— Quellenauszug —
◇ ◇ ◇ ◇

Motivforschung: Was wissen Sie über Ihre Kunden?

Motivforschung

Mit Markt- und Motivforschung weiß man über seine Kunden mehr als der Kunde über sich selbst. Dank der fortschreitenden Digitalisierung ist man jetzt den Gefühlen auf der Spur, und es ist möglich, Datensätze auszuwerten, die mehr über die Kunden erzählen. 


Am Puls der Kunden. Das US-Unternehmen Procter & Gamble brachte in den 1990er-Jahren Febreze auf den Markt. Eine farblose Flüssigkeit in der Sprühflasche, die lästige Gerüche in der Wohnung eliminieren sollte. In einem der ersten Werbespots sah man eine Dame mit ihrem Hund auf der Couch den schönen Spruch aufsagen: „Sophie wird immer wie Sophie riechen, meine Möbel müssen das nun nicht mehr.“ Psychologisch war der Spot top, und trotzdem floppte Febreze. Peter Hajek, Gründer und Eigentümer von Public Opinion Strategies: „Erst nachdem Millionen Dollar in eine Marketingkampagne flossen, wurden Markt- und Motivforscher engagiert. Und sie fanden die Ursache: Haustierbesitzer und Raucher nehmen den Geruch gar nicht wahr, den Febreze vertreiben sollte. Aber es stellte sich auch heraus, dass Menschen den Luftauffrischer gerne als rituellen Abschluss ihrer Putzaktivitäten verwenden.“ Der Werbespot wurde modifiziert, und fortan sah man Frauen, die ihre Putzaktivitäten mit einem kleinen rituellen Sprüher Febreze beendeten. Damit wurde das Produkt zum Blockbuster im Segment Haushaltsreiniger. Procter & Gamble macht damit jährlich eine Milliarde Dollar Umsatz. 

Am Markt vorbeiproduziert. Das ist nur eines von vielen Beispielen, die zeigen, dass die Motivforschung aus einem Flop mit der richtigen Ansprache einen Verkaufsschlager machen kann. Doch in Krisenzeiten wird sehr oft bei der Markt- und Motivforschung gespart. „Lieber steckt man zuerst Millionen in die Produktentwicklung sowie in teure Marketingkampagnen, und erst dann, wenn der Plan nicht aufgeht, wird beim Kunden nachgefragt. Viel sinnvoller wäre es, eine Produktidee oder Marketingkampagne testen zu lassen, noch bevor Geld in neue Projekte investiert wird“, so Hajek.

◇ ◇ ◇ ◇

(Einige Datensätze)
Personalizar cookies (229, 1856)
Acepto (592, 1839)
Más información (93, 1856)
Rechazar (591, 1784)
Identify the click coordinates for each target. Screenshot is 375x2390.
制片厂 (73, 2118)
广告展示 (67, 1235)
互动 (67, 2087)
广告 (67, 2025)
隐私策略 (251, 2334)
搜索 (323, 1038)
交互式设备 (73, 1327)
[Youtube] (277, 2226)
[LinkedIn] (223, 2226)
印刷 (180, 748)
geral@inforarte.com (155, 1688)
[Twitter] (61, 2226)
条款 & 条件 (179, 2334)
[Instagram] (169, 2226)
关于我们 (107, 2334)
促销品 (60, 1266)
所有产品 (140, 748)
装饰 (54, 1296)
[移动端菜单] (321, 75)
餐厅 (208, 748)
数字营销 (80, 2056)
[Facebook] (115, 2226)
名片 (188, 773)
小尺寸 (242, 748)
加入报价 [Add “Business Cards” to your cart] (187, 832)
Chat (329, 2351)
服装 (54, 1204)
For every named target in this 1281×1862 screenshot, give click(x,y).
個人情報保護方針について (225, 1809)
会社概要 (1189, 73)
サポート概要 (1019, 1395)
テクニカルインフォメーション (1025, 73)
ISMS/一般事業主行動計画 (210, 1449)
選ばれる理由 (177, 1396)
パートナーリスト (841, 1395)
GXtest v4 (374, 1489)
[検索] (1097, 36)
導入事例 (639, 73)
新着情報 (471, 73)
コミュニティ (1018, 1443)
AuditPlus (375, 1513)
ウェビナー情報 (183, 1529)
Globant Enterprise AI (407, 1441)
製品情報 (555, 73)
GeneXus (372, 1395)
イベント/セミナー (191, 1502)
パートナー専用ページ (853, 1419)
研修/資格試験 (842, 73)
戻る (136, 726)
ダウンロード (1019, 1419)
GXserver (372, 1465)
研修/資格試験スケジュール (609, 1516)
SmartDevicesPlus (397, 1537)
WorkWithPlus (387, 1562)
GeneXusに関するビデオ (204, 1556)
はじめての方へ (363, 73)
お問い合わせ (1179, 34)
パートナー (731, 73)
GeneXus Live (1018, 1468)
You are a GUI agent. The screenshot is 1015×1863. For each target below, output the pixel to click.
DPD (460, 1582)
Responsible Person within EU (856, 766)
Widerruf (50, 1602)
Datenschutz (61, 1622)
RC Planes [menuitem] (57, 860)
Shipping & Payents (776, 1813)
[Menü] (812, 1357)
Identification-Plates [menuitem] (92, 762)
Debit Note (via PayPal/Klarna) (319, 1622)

◇ ◇ ◇ ◇

— Aufgabe —
Welchen jährlichen Umsatz erzielt Procter & Gamble laut dem Text zur Motivforschung mit Febreze?

— Lösung —
Eine Milliarde Dollar pro Jahr.